++++ Extracted records ++++
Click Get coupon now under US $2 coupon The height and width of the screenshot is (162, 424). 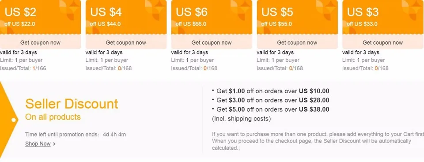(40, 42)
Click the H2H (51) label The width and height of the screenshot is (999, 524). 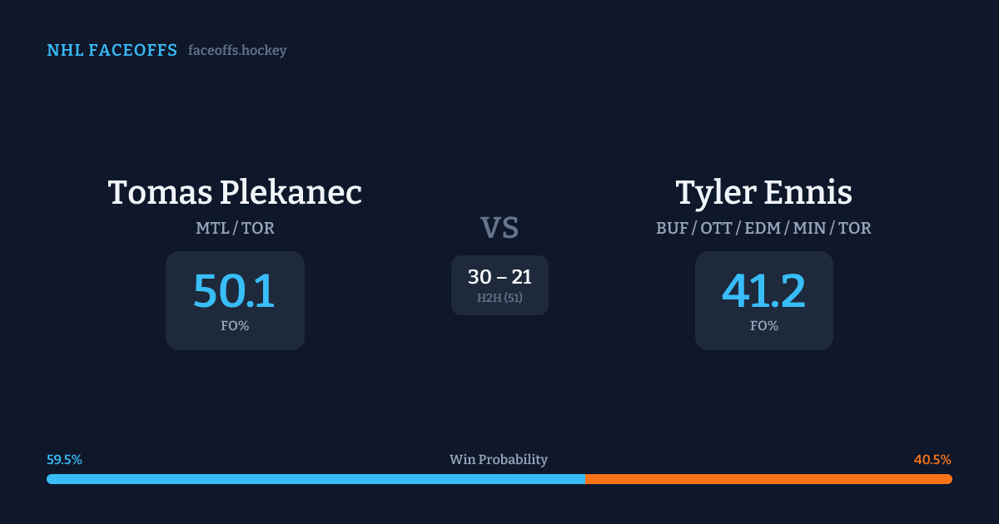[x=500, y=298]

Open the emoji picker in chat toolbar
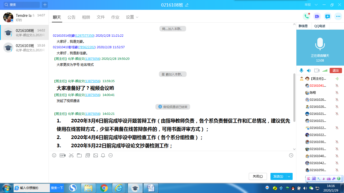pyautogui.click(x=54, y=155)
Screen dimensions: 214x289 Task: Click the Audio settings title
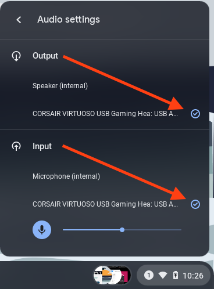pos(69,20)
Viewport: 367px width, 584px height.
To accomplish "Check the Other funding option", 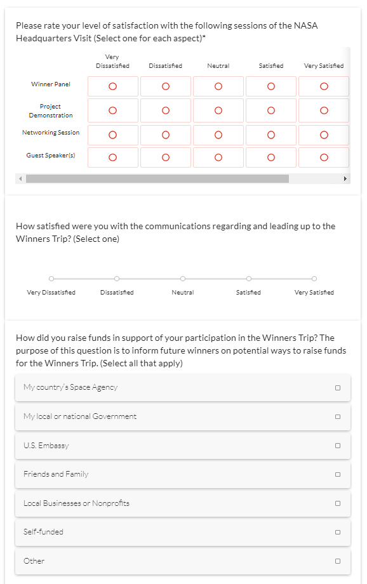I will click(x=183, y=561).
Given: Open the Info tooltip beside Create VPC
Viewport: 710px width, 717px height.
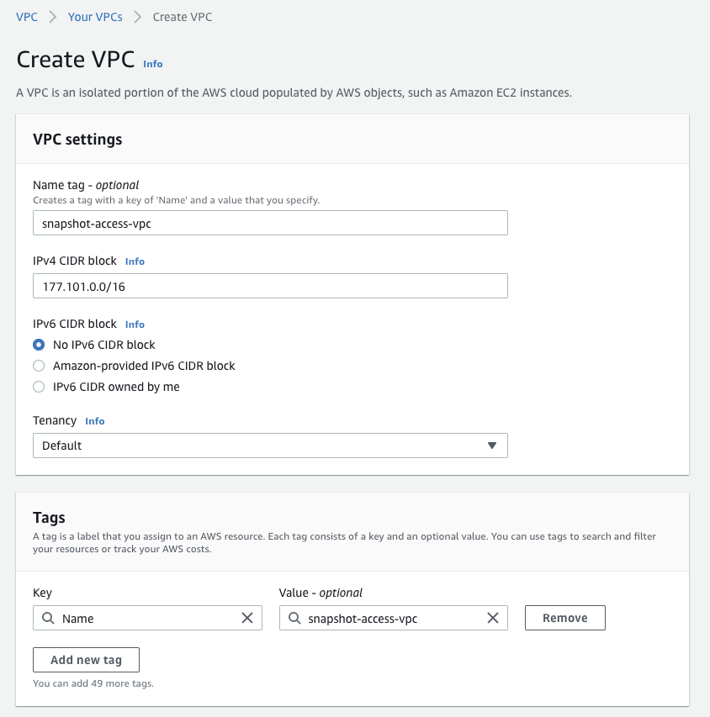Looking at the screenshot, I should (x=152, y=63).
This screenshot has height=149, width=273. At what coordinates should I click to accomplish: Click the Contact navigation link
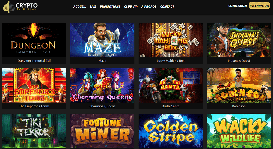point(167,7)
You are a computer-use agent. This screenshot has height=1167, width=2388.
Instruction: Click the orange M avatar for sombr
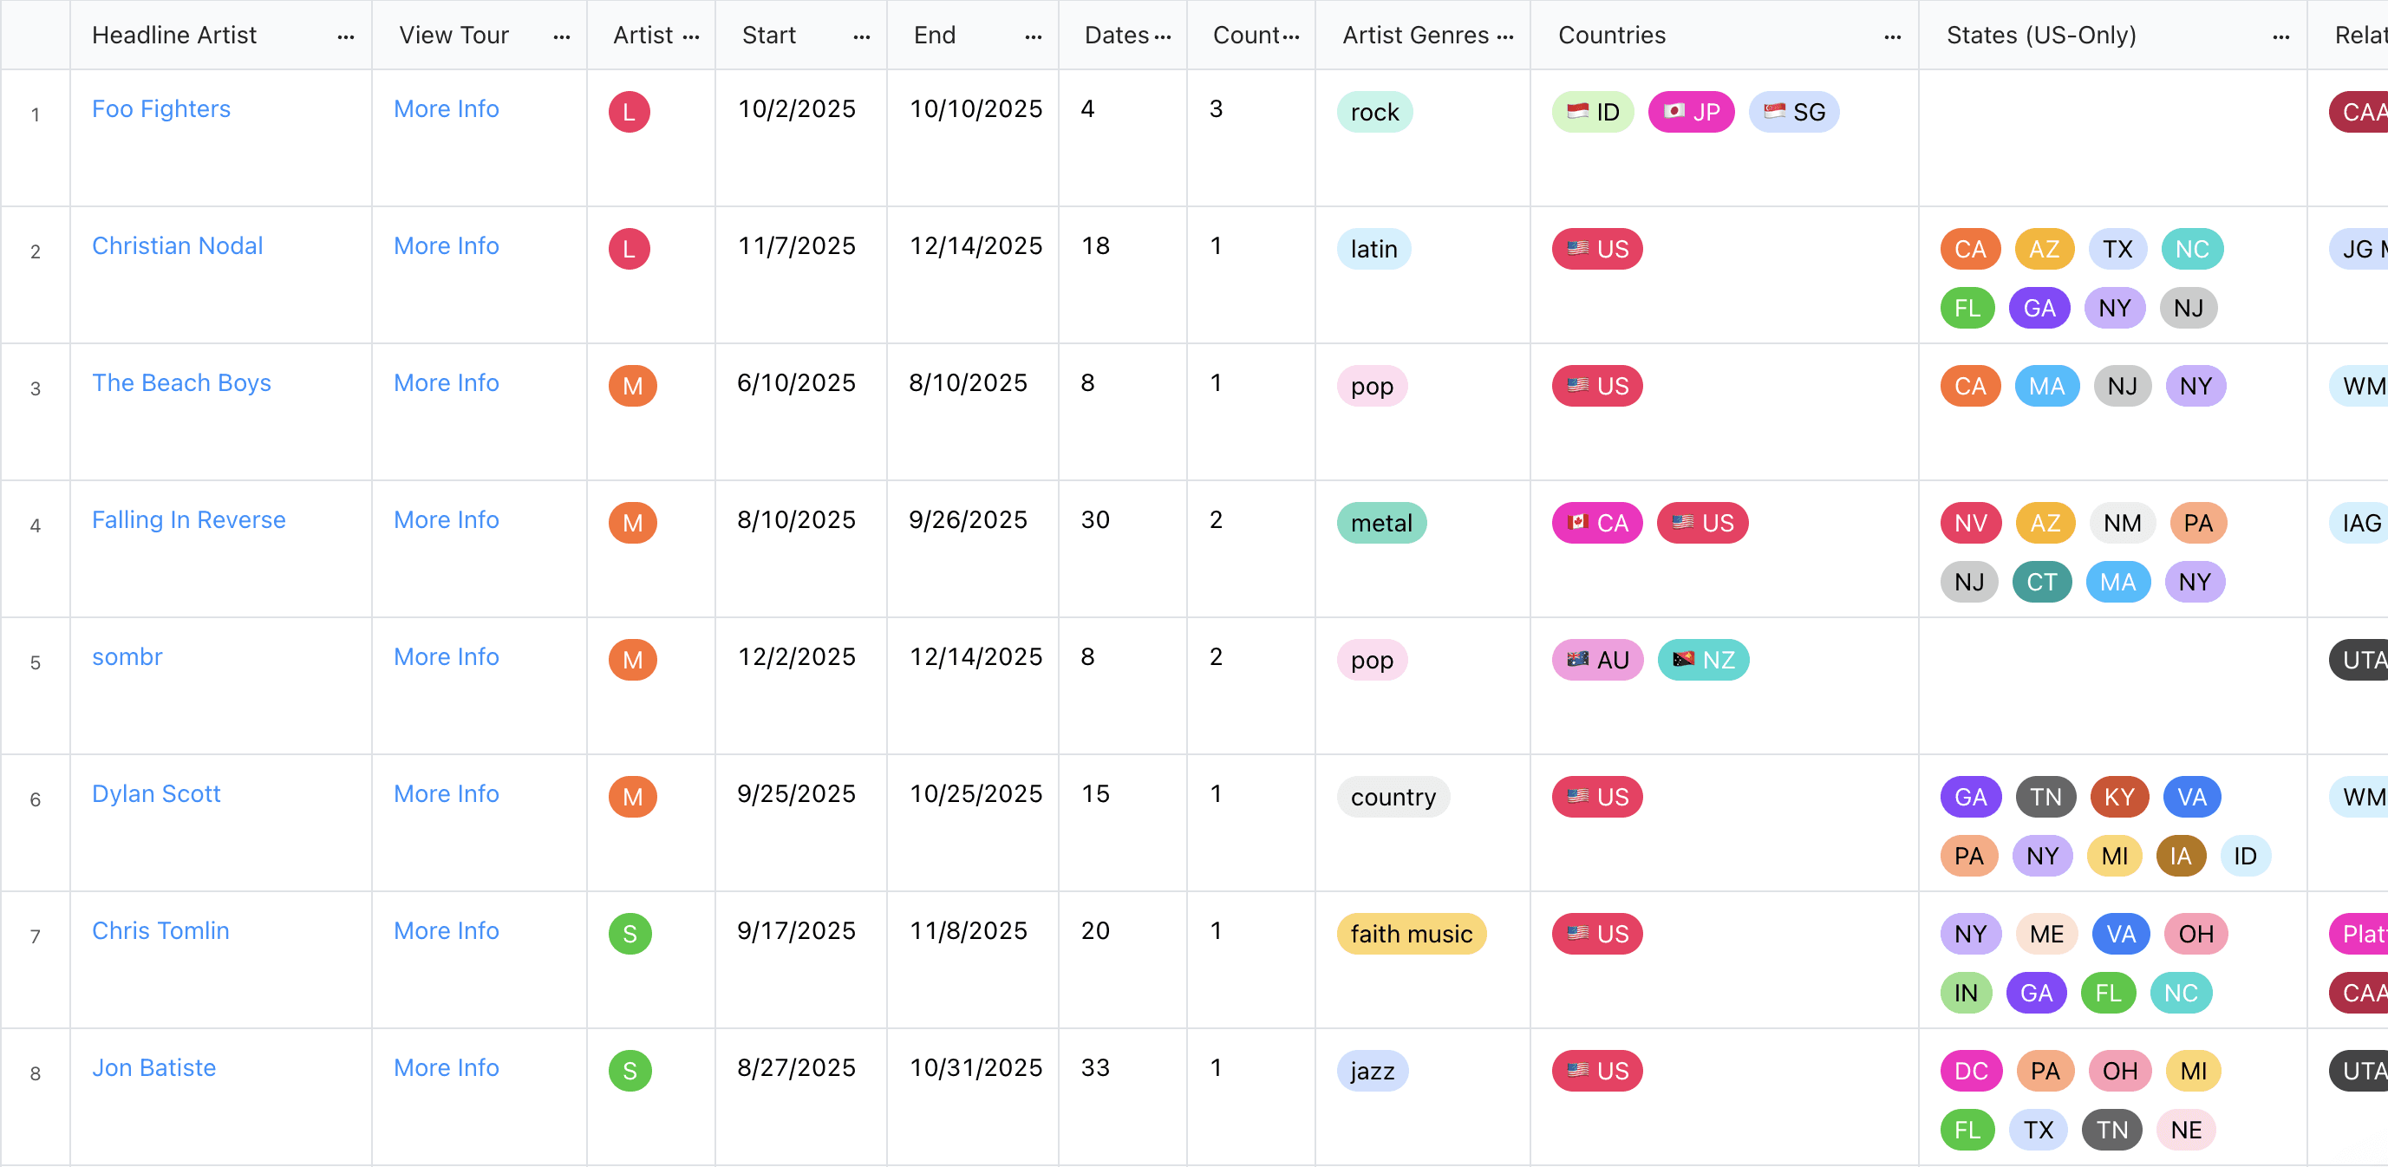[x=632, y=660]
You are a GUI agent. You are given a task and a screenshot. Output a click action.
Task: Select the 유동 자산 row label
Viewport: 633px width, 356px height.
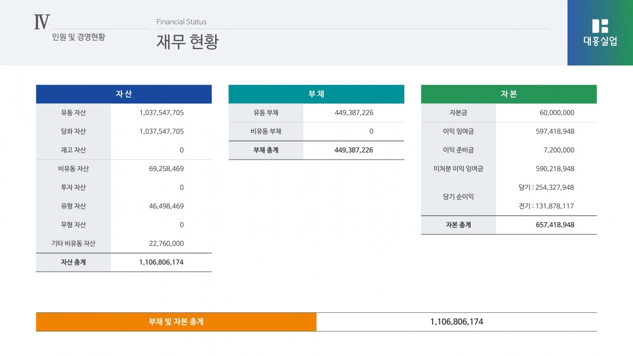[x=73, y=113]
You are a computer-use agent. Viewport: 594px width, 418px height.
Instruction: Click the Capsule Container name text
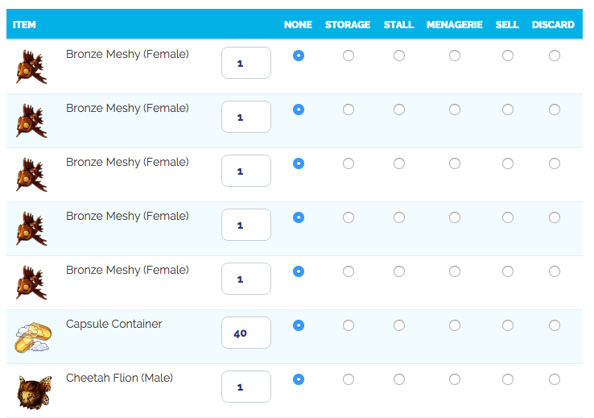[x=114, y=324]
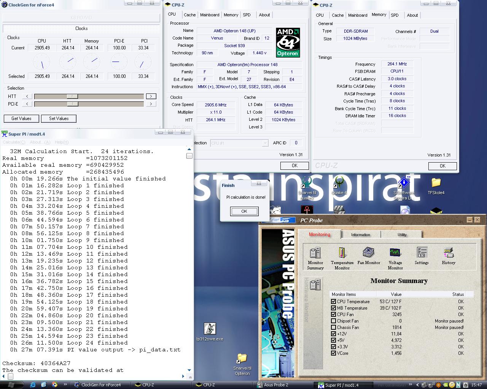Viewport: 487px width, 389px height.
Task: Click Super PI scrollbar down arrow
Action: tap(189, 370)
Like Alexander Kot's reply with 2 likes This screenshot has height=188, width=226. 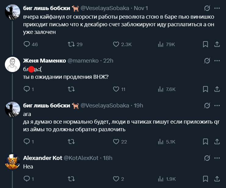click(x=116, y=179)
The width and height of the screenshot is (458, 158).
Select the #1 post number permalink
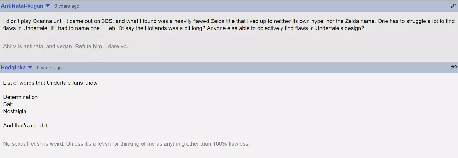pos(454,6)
++++
» Exercise description:
In the records above, find the line with "This screenshot has height=149, width=273." and the line with "You are a computer-use agent. Viewport: 594px", then restate word for word only those two lines and all lines between, omitting pictures.

» Exercise solution:
This screenshot has height=149, width=273. At what coordinates should I click to accomplish: Click the Contact navigation link
point(167,7)
You are a computer-use agent. This screenshot has height=1167, width=2388.
Instruction: Click the orange M avatar for sombr
[x=632, y=660]
You are a GUI agent. You are given a task and a screenshot. Output a click action.
Task: Select the 유동 자산 row label
Viewport: 633px width, 356px height.
[x=73, y=113]
You are a computer-use agent. Viewport: 594px width, 418px height.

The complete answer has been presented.